In 2016 he took part in the group exhibition The New Immortals at the Phoenix in Brighton. Porter's work, De Conditioning Chamber, was a participatory project comprising a pre-fabricated building housing an experimental device. Participants entered one at a time, experiencing 'an environment testing two human tendencies the Sussex-via-Glasgow artist takes particular interest in: deeply-held beliefs and mortality.'

According to curator Sheila McGregor; "Systems of belief are central to the work of Guyan Porter, whose art takes place across a range of media in ways that respond to site and context.... , how secure is our understanding of where we have come from, let alone where we might be going to next? Like its companion piece, Porter’s De Conditioning Chamber, with its challenging message, seems designed to make us question the basis of what we know and what we believe."

The exhibition included what Porter claimed was the only complete Neanderthal skull anywhere in the world.

== Politics and Activism ==

Being involved in lobbying and campaigning on social and environmental issues from the early 1990s, Porter was a founder member and first President of the Scottish Artists Union, the first ever Trade Union for visual and applied artists in the United Kingdom.

He was renowned for campaigning for artists and the arts.

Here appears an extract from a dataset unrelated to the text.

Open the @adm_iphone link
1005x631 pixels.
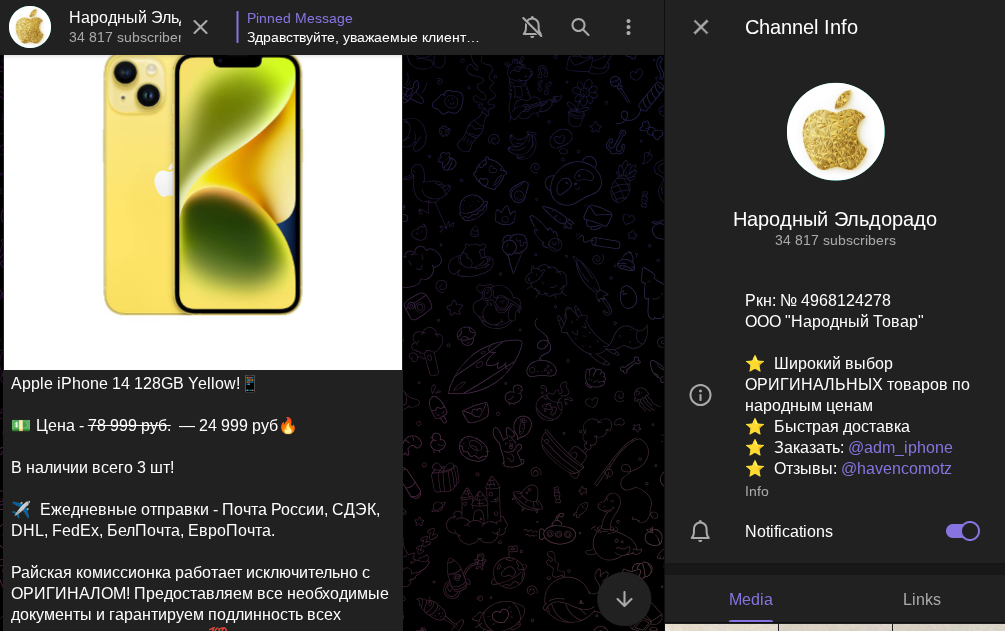(x=900, y=447)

As an artist Porter has made work in politicised contexts, such as with the piece; Sri Lanka Portraits. In an article by Kai-Oi Jay Yung, Porter said:
"There must be more value lurking somewhere? ... the residency I did was complex." "...a war not really reported in the western press... has escalated dramatically."
According to Yung: "Guyan Porter has been making connections throughout the world... travelling extensively ever since his 1998 residency to Russia. Travelling itself has become critical to understanding diverse art contexts and cultural settings, enabling him to explore unorthodox environments".

According to renowned cartoonist Terry Anderson: "Guyan is a passionate and articulate artist whose commitment to social justice is evident in his visual arts practice as well as activism."